Passive Stretching 101
Passive stretching is probably what immediately jumps to mind when you think about flexibility training. Stretching passively involves putting your body into a position that you don't have to work to hold - for example, standing up and sliding your legs apart in a straddle until you have reached your end range of motion. Your feet and the ground (rather than your muscles) are doing the work of keeping you in that position. Passive stretching can sometimes help relieve muscle spasms and is a great component to include after an aerobic or strength workout, when your muscles are already warm and stretching can help relax them.
Get Active and Stretch
Active stretching involves moving muscles to their end range of motion and holding them there just on their own power - for example, arching over in a backbend and activating your muscles to hold that position. Many yoga positions are forms of active stretching. Because active stretches involve a lot of muscle work to hold, they are tiring and challenging to maintain for longer than a few seconds, but they make great additions to warmups to prepare you for the types of dynamic movements you'll perform in a workout.
Try a Static Stretching Routine
All of these stretches can be performed in just a few seconds and are a great way to take a break from a long workday of sitting at a desk. Hold each position for about 30 seconds.
- Neck stretch: Roll your neck to the left and hold the top of your head with your left hand.

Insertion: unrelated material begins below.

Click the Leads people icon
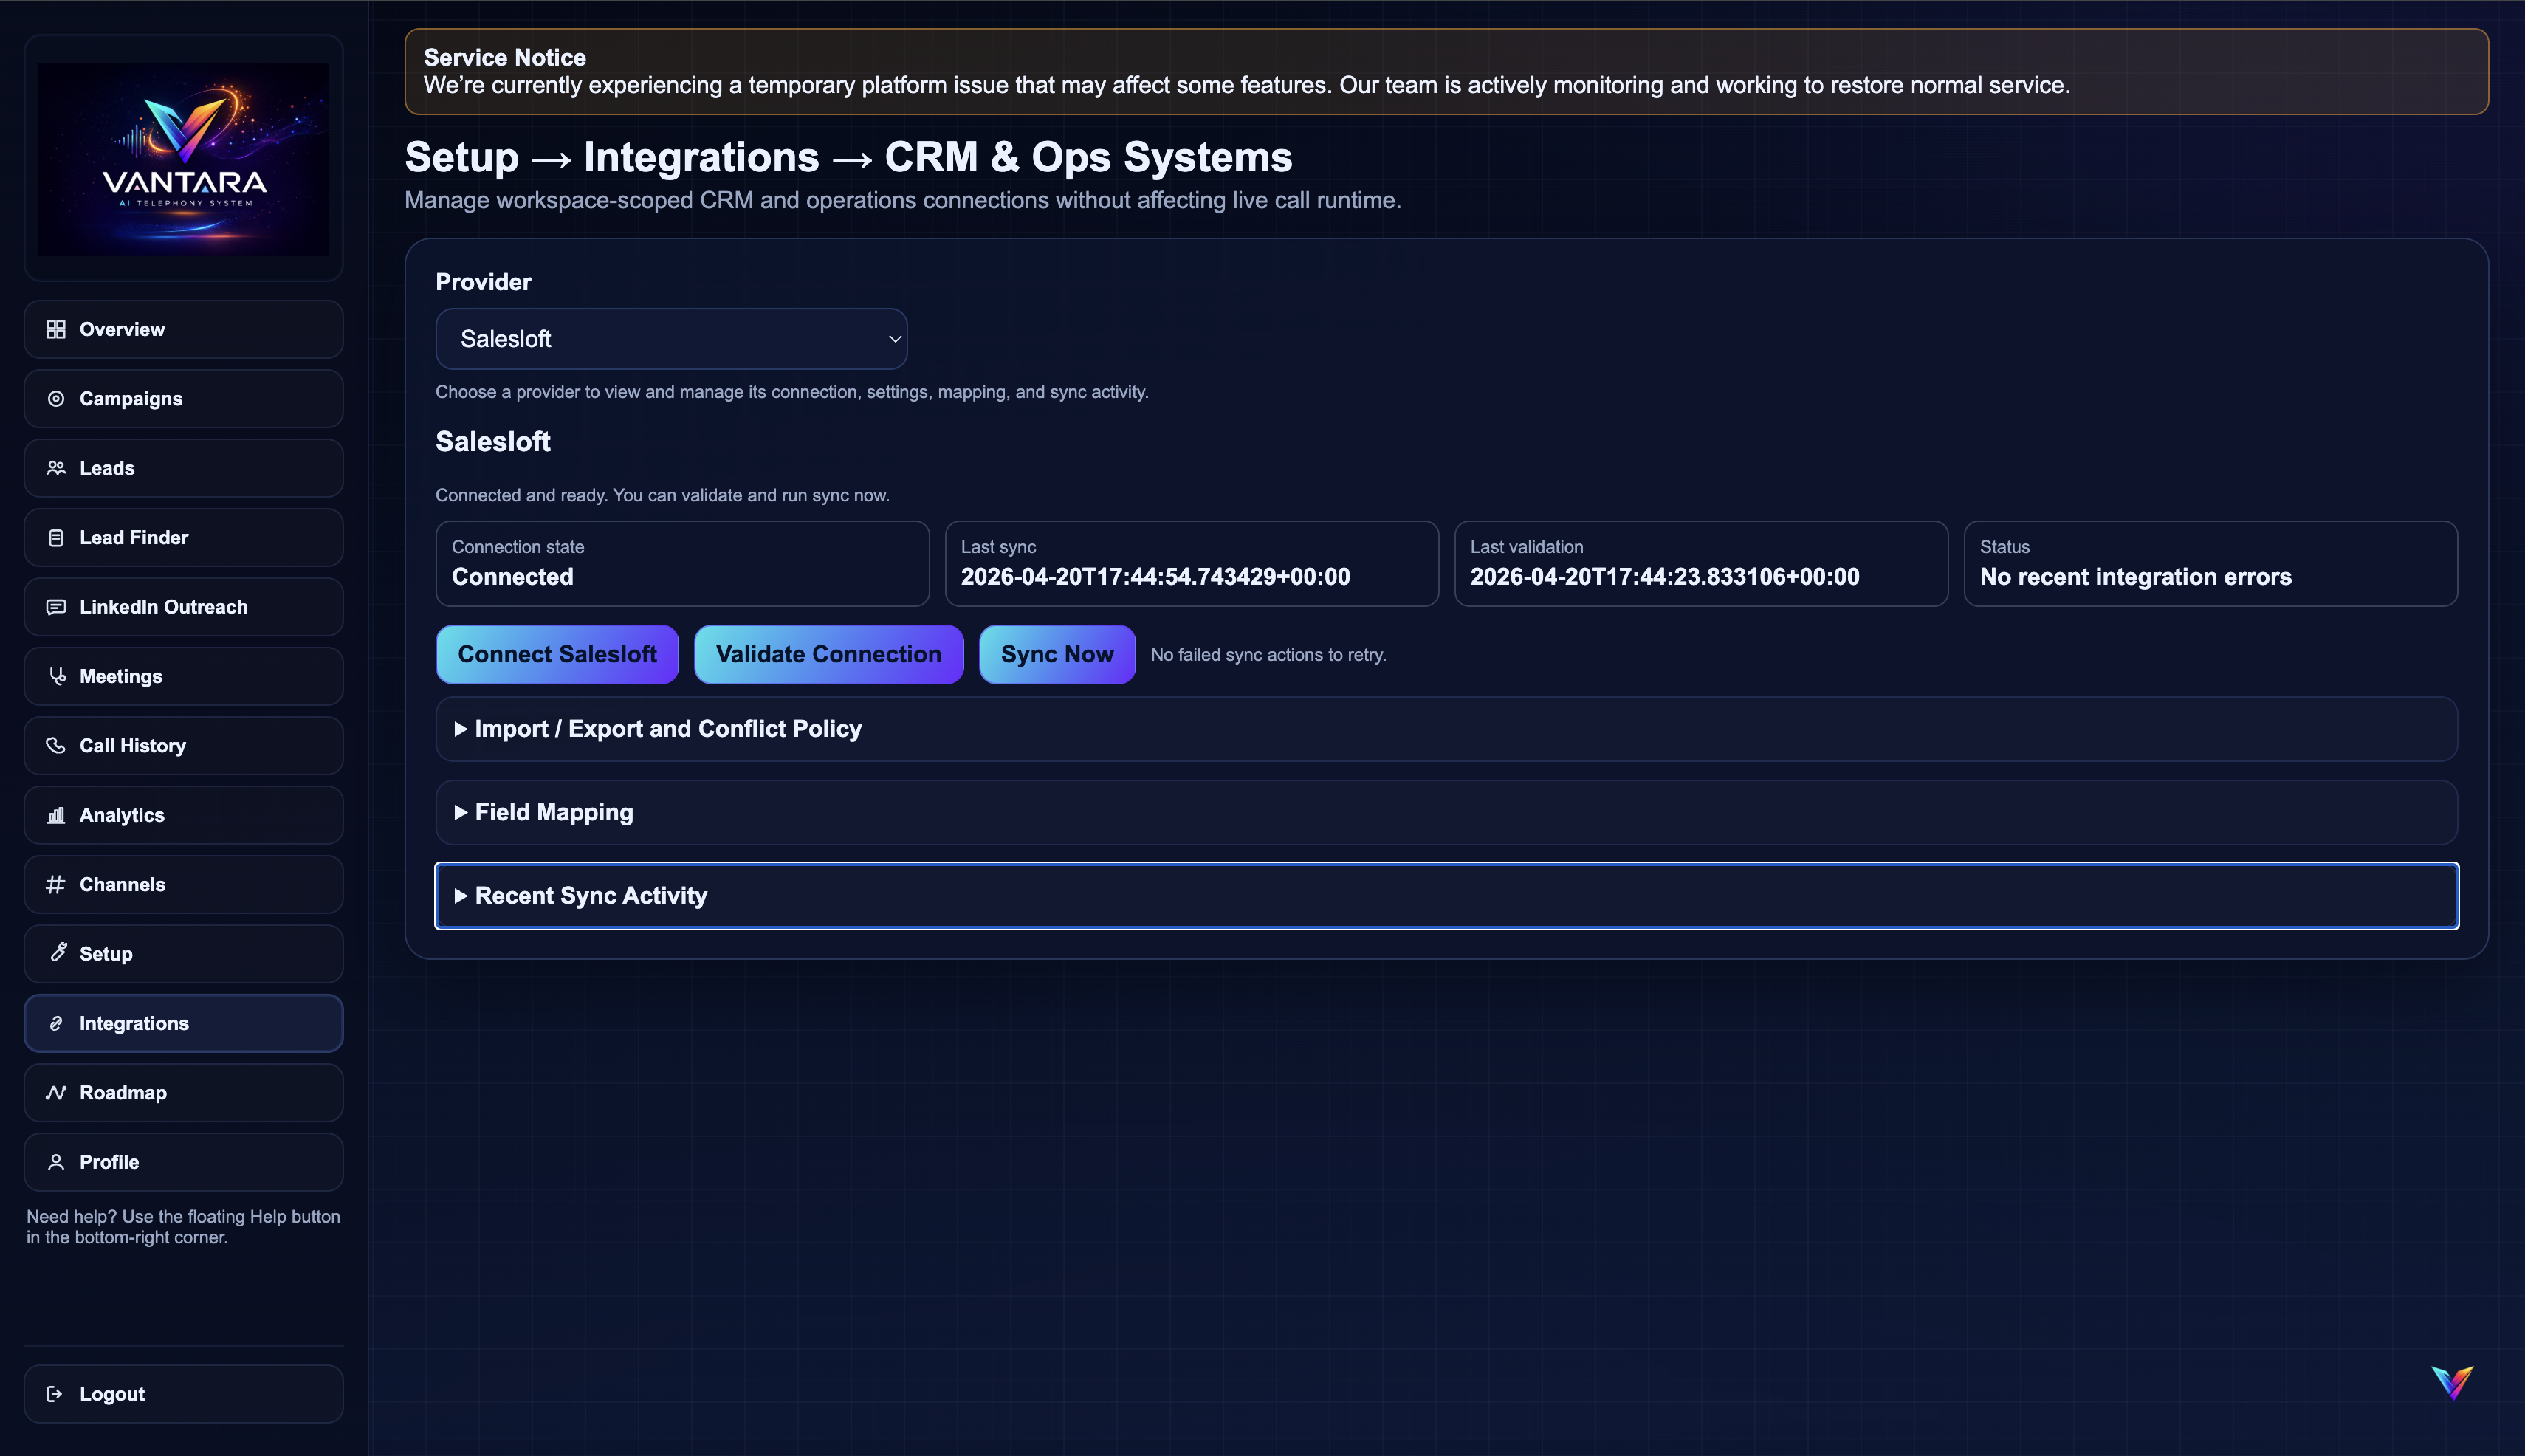 56,468
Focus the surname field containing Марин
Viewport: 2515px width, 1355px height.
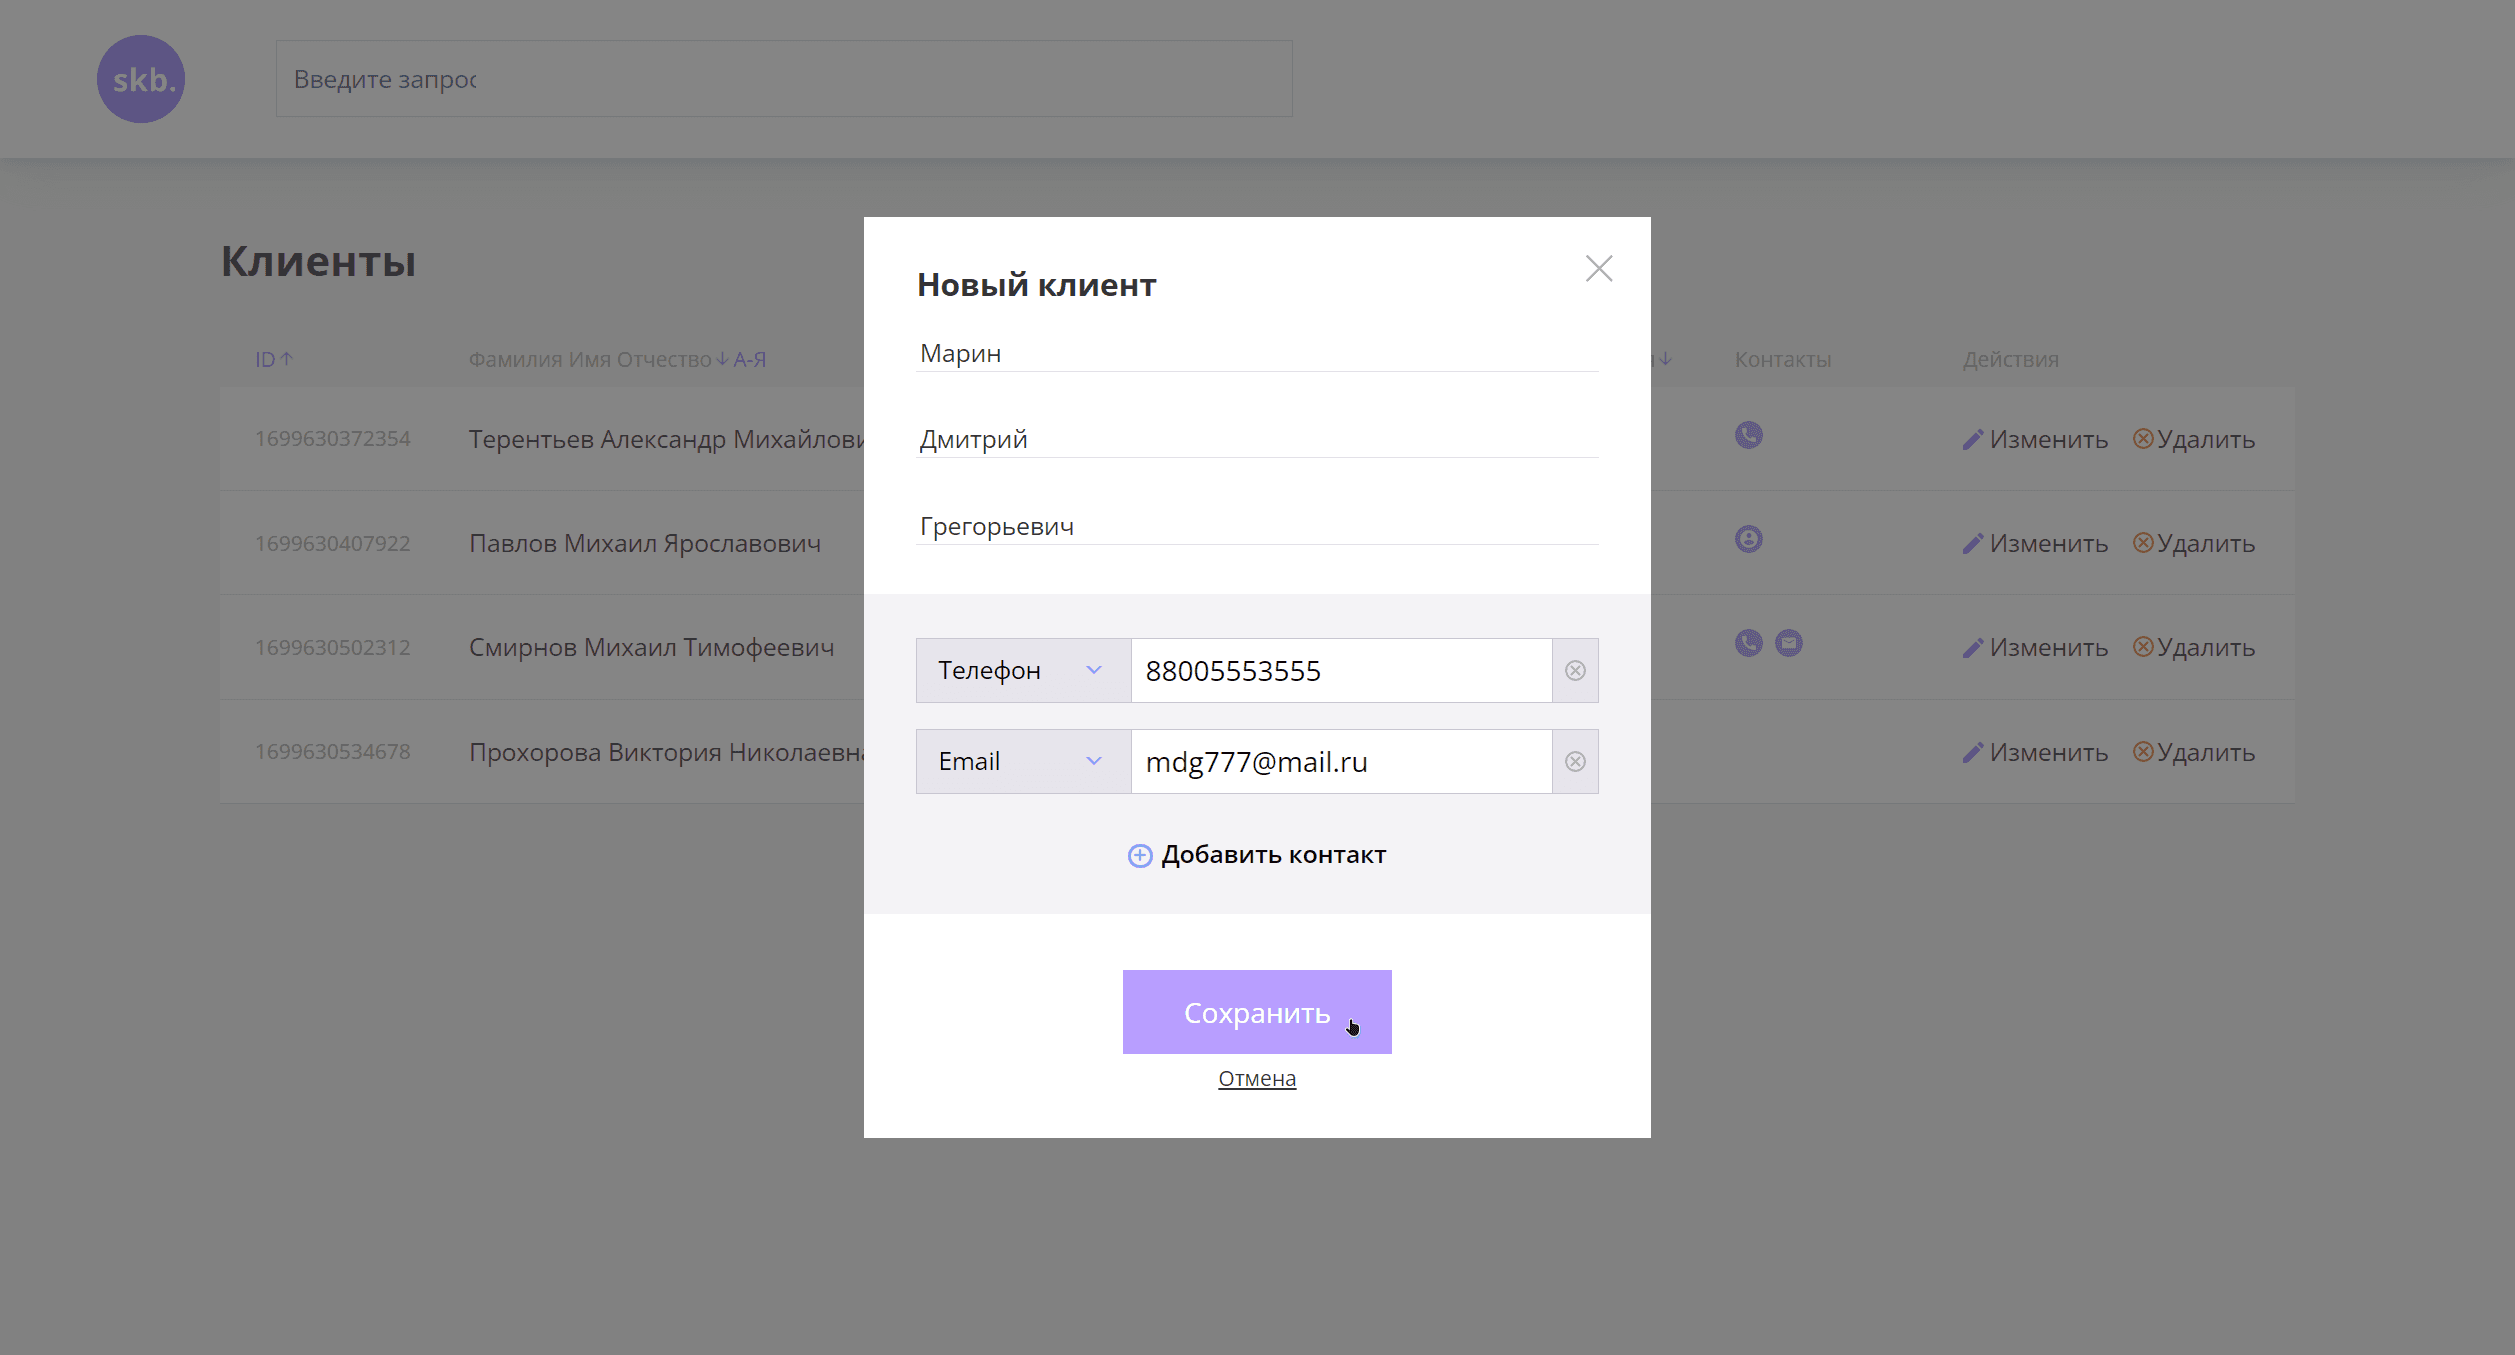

Pull very gently until you feel a stretch in your neck. Repeat on the right side.
- Lat stretch: Stand 3 to 4 feet away from a desk or the top of a chair. Place your hands on the desk or chair as you hinge forward with the hips at about a 90-degree angle. Look down and think of moving your chest toward the ground until you feel a stretch in your back and shoulders.
- Hamstring stretch: Stand up with feet shoulder-width apart and hinge forward at the hips, reaching for your toes, until you feel a stretch in the back of your legs.
Add an Active Stretching Routine
These stretches also take very little time and have the benefit of working your muscles to hold the positions. Hold each stretch for 5 to 10 seconds.
- Hamstring stretch: Lie on your back and lift one leg off the ground. Lift the leg as high as you can and hold it at that position before lowering slowly.
- Low back stretch: Stand up and lift one leg, bending the knee and bringing the knee as close to your chest as possible. Hold the position before lowering slowly.
- Lunge with twist: Sink into a runner's lunge with your left leg forward and right leg back. Place your right hand on the floor next to your left foot and raise your left arm into the air, twisting your torso to your left. Lift and twist as much as you can, hold the position briefly and then lower slowly and switch sides.